By defining the metrics upfront, we ensure consistency and create a framework that aligns with the customer’s goals. This structured approach allows us to measure performance in a way that is transparent and actionable.
2. Understanding What the Customer Deems Essential
Every customer has unique priorities when it comes to translation. Some may focus on linguistic accuracy, while others may value tone, style, or cultural nuance. By understanding these preferences early on, we can tailor our work to meet their specific expectations.
This customer-driven approach ensures that the translation aligns with their vision, ultimately improving satisfaction and fostering long-term relationships.
3. Having a Plan for Corrective Action
Despite best efforts, issues can still happen in translation. What matters most is how we handle those errors when they occur.
Having a clear plan for correcting course ensures that issues are addressed swiftly and effectively. We not only fix the mistake but also analyze the cause to prevent it from happening again, contributing to continuous improvement and greater accuracy in future translations.
Options for Measuring Quality
There have been three main quality metrics used in the industry:
1. Localization Industry Standards Association (LISA)
LISA was first introduced in the 1990s and designed mainly to assess the quality of software/hardware localization. It measured four different categories: accuracy, language, presentation, and functionality, plus three severities: minor, major, and critical. But this was last updated in 2006.
2. J-2450
Introduced in 2001, J-2450 is used mainly for the manufacturing industry. It evaluates seven primary error categories covering terminology, meaning, structure, spelling, punctuation, and completeness, plus two severities: minor and serious. This was last updated in 2005.
3. MQM-DQF
This is the latest standard to measure localization quality. This standard was created for the flexibility and adaptability needed to measure quality within translation. Measurements include style, preferences, tone, as well as the inclusion of Machine Translation. MQM is highly adaptable to the modern needs of customers and industry.
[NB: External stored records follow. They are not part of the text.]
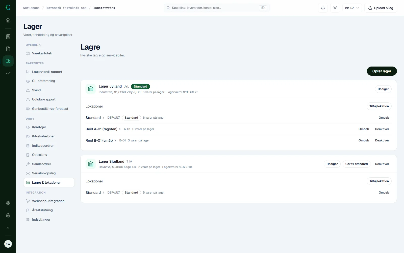Click the Opret lager button

[382, 71]
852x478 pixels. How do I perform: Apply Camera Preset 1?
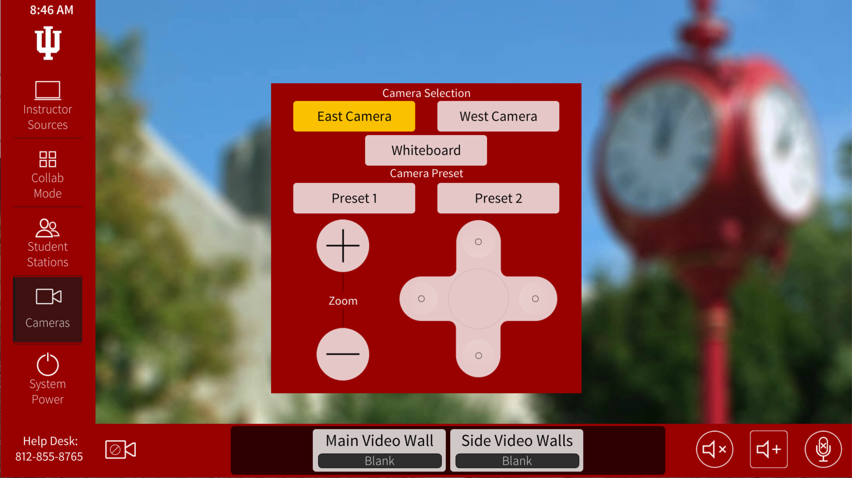(x=354, y=198)
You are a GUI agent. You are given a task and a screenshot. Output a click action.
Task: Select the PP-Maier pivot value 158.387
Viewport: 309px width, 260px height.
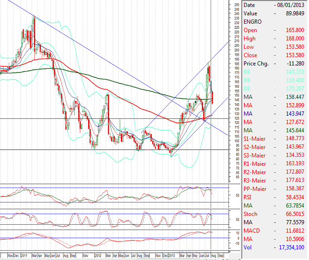point(296,189)
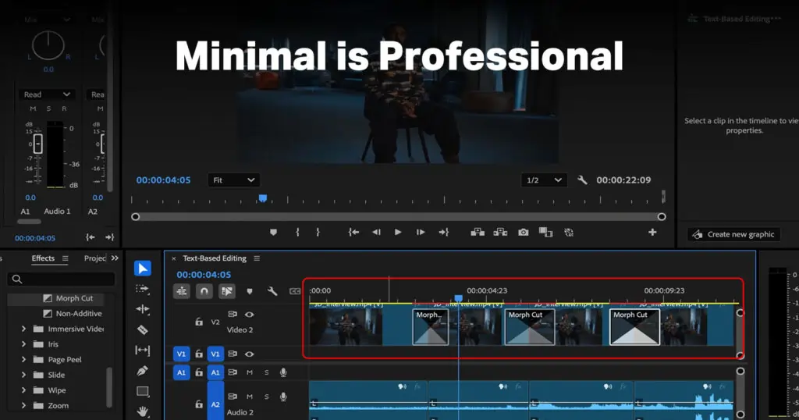The height and width of the screenshot is (420, 799).
Task: Click the Create new graphic button
Action: 734,234
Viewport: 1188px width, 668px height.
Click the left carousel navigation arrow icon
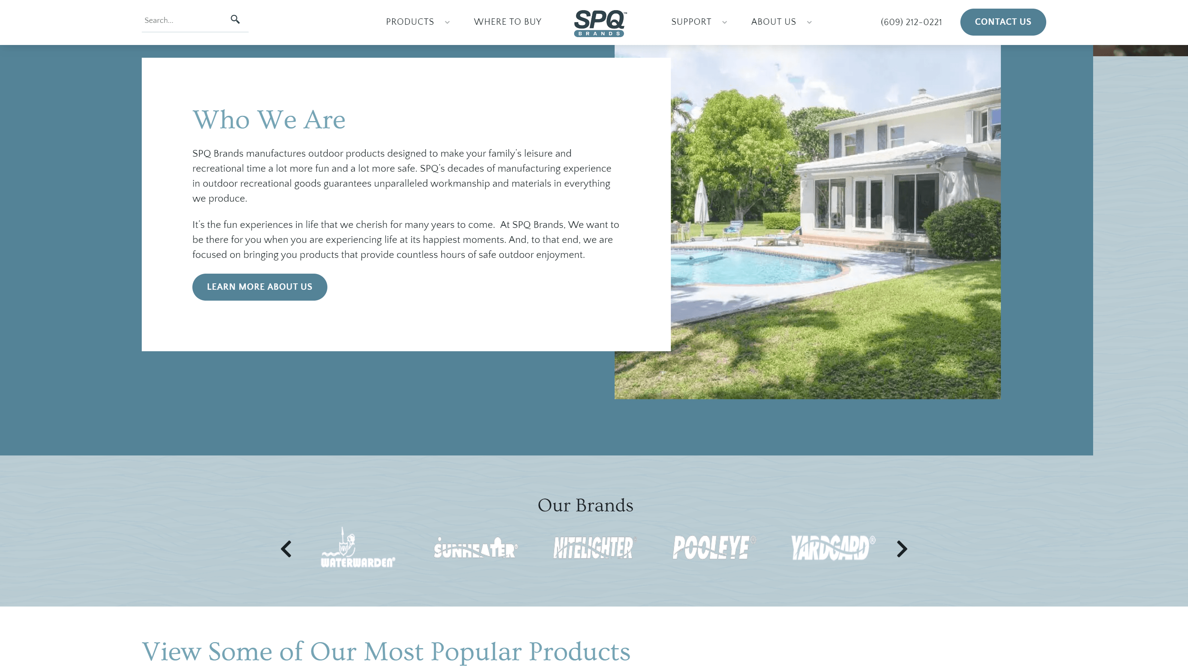click(x=286, y=549)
At TOPPAN Digital Language, we’ve adapted this to measure the translation quality of the services we provide, even for over-the-phone interpreting. The severities included here are not only minor, major, and critical but also preferential and kudos.
This is because we can learn as much, if not more, from what went well than from what went wrong so that we can replicate the success in future projects.
Until recently, a lot of these measurements were done through Excel files, and we needed to manually fill out the information. This was a very manual, time-consuming process that allowed us to track, analyze, trend, and action quality issues.
Then, with the introduction of data analysis tools, we were able to gain insights from the Excel files and accelerate and streamline our reporting and data analysis. Now, with the implementation of AI and LLMs and the Quality Estimations that it brings, we are at a new level of quality analysis, which is exciting to see.
AI Translation
When it comes to localization quality, the introduction of AI is an incredible time saver. It’s not about AI replacing specialists, but rather, helping us do all the manual work of filling out those Excel files and classifying the errors. Depending on the file, that could take hours, if not days, of revision, copy-pasting, and classifying.
With AI, this can now be done within minutes, and the linguist can focus on the actual analysis and look at putting action plans in place, leaving aside the manual work, and focusing on bringing the value that only a human linguist can add.
In a world where precision, context, and human insight are paramount, quality in translation and localization is a collaborative effort that defines success. By embracing advancements in AI while maintaining the irreplaceable value of human expertise, we can streamline processes and elevate outcomes.
Ultimately, the key to achieving quality lies in alignment—with customers, goals, and the ever-evolving tools that enable us to meet the diverse demands of a globalized world.